Мне стыдно, что я читаю ее дневник. Я честно обещаю себе в него не заглядывать. Но любопытство одолевает. К тому же я все хорошо понимаю и способен на сочувствие. Поверьте, в том, что я делаю, нет ничего плохого. Наоборот. Будь моя воля, я бы этих идеалов, пишущихся с заглавной буквы, за ухо приволок к пани Зофье и бросил перед ней на колени.

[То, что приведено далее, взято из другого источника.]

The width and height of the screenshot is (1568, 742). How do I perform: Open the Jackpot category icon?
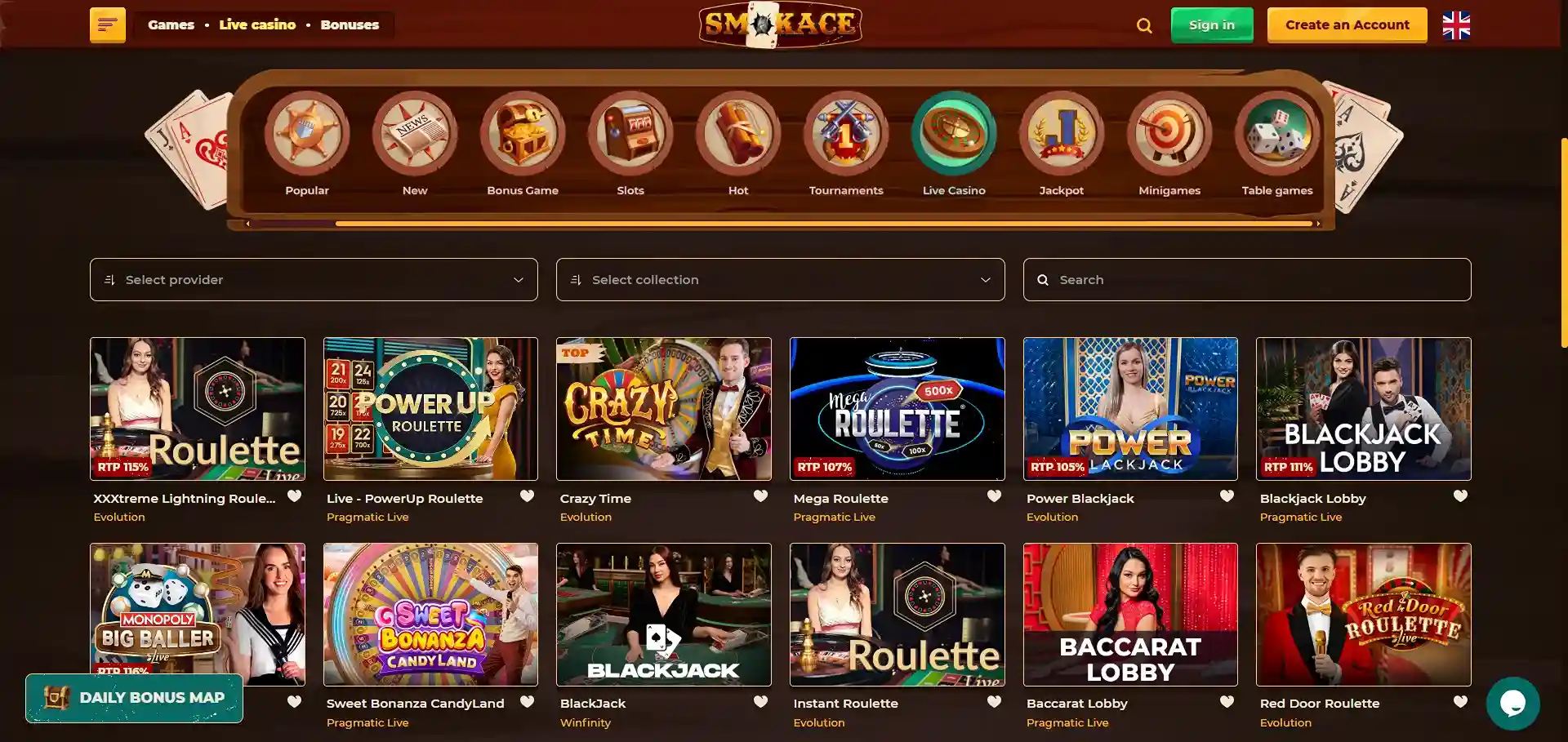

Я тут ее нахваливаю, а между тем кто-то позвонил в дверь. Я открыл с бьющимся сердцем, потому что много чего ждал. Но это оказалась превозносимая мной пани Зофья.
– Что слышно на съемках? – спросила она со странной, неприятной усмешкой.
Меня бросило в жар, но почему-то не так, как обычно.
– На каких еще съемках?
– Ладно, не придуривайся!
– Я не придуриваюсь, просто не понимаю, о чем ты.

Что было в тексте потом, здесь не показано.